This demonstrates a single-process training loop with:
- Multi-tier checkpointing
- LR scaling simulation
- Chaos mode (random crashes)

In [None]:
def train_with_fault_tolerance(
    model: nn.Module,
    max_steps: int = 200,
    batch_size: int = 4,
    seq_length: int = 128,
    vocab_size: int = 50257,
    checkpoint_interval: int = 50,
    memory_snapshot_interval: int = 10,
    chaos_enabled: bool = False,
    chaos_probability: float = 0.02,
    chaos_after_step: int = 30,
):
    """Training loop with fault tolerance features."""

    device = torch.device('cuda' if torch.cuda.is_available() else 'cpu')
    model = model.to(device)

    # Setup optimizer and scaling
    optimizer = torch.optim.AdamW(model.parameters(), lr=1e-4, weight_decay=0.01)

    lr_config = ScalingConfig(
        base_lr=1e-4,
        base_batch_size=batch_size,
        base_world_size=1,
        scaling_rule=ScalingRule.LINEAR,
        warmup_steps=10,
    )
    lr_manager = LRScalingManager(lr_config, optimizer)

    # Setup checkpointing
    memory_backend = MemorySnapshotBackend(max_snapshots=2)
    nvme_backend = NVMeBackend('/tmp/elastic_checkpoints', keep_last_n=2)

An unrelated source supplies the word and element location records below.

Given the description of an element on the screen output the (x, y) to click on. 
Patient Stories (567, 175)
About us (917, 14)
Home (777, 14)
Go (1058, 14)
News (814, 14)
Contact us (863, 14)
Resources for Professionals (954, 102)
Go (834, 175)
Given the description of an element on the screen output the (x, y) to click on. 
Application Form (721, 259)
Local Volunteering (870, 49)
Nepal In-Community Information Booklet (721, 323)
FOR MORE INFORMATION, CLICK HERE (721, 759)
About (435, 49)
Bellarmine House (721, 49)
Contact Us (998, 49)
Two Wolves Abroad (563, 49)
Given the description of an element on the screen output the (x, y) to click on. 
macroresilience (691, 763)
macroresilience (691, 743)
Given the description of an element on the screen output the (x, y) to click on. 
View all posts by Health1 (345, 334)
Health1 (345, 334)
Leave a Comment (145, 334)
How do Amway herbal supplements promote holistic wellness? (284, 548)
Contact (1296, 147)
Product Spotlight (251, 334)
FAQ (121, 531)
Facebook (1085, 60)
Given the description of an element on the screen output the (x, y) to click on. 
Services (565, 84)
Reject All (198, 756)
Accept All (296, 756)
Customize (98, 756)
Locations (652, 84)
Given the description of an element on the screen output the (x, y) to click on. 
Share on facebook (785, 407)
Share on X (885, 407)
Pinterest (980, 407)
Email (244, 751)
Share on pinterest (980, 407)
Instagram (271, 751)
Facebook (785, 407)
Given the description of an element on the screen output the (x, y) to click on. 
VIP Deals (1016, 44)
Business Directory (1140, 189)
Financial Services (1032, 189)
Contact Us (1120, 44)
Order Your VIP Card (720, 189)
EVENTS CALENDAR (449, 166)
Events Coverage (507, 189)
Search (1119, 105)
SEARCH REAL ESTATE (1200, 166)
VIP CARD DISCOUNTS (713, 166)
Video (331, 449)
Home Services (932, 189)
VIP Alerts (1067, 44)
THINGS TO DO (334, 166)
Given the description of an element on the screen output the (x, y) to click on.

    # Try to resume from checkpoint
    start_step = 0
    checkpoint = nvme_backend.load_latest()
    if checkpoint:
        model.load_state_dict(checkpoint.model_state)
        optimizer.load_state_dict(checkpoint.optimizer_state)
        start_step = checkpoint.step + 1
        print(f"Resumed from checkpoint at step {checkpoint.step}")
    else:
        print("Starting fresh training run")

    # Synthetic data generator
    def get_batch():
        input_ids = torch.randint(0, vocab_size, (batch_size, seq_length), device=device)
        labels = torch.randint(0, vocab_size, (batch_size, seq_length), device=device)
        return input_ids, labels

    # Training loop
    model.train()
    losses = []
    step_times = []

    print(f"\nStarting training from step {start_step} to {max_steps}")
    print(f"Chaos mode: {'ENABLED' if chaos_enabled else 'disabled'}")
    print("-" * 50)

    for step in range(start_step, max_steps):
        step_start = time.time()

        # Chaos: maybe crash (for testing recovery)
        if chaos_enabled and step > chaos_after_step:
            if random.random() < chaos_probability:
                print(f"\nCHAOS: Simulated crash at step {step}!")
                print("Run this cell again to resume from checkpoint.")
                return losses, step

        # Memory snapshot
        if step > 0 and step % memory_snapshot_interval == 0:
            state = CheckpointState(
                step=step,
                model_state=model.state_dict(),
                optimizer_state=optimizer.state_dict(),
            )
            memory_backend.save(state)

        # Get batch and forward pass
        input_ids, labels = get_batch()
        outputs = model(input_ids, labels=labels)
        loss = outputs['loss']

        # Backward pass
        optimizer.zero_grad()
        loss.backward()
        torch.nn.utils.clip_grad_norm_(model.parameters(), max_norm=1.0)
        optimizer.step()

        # Step LR warmup
        current_lr = lr_manager.step_warmup()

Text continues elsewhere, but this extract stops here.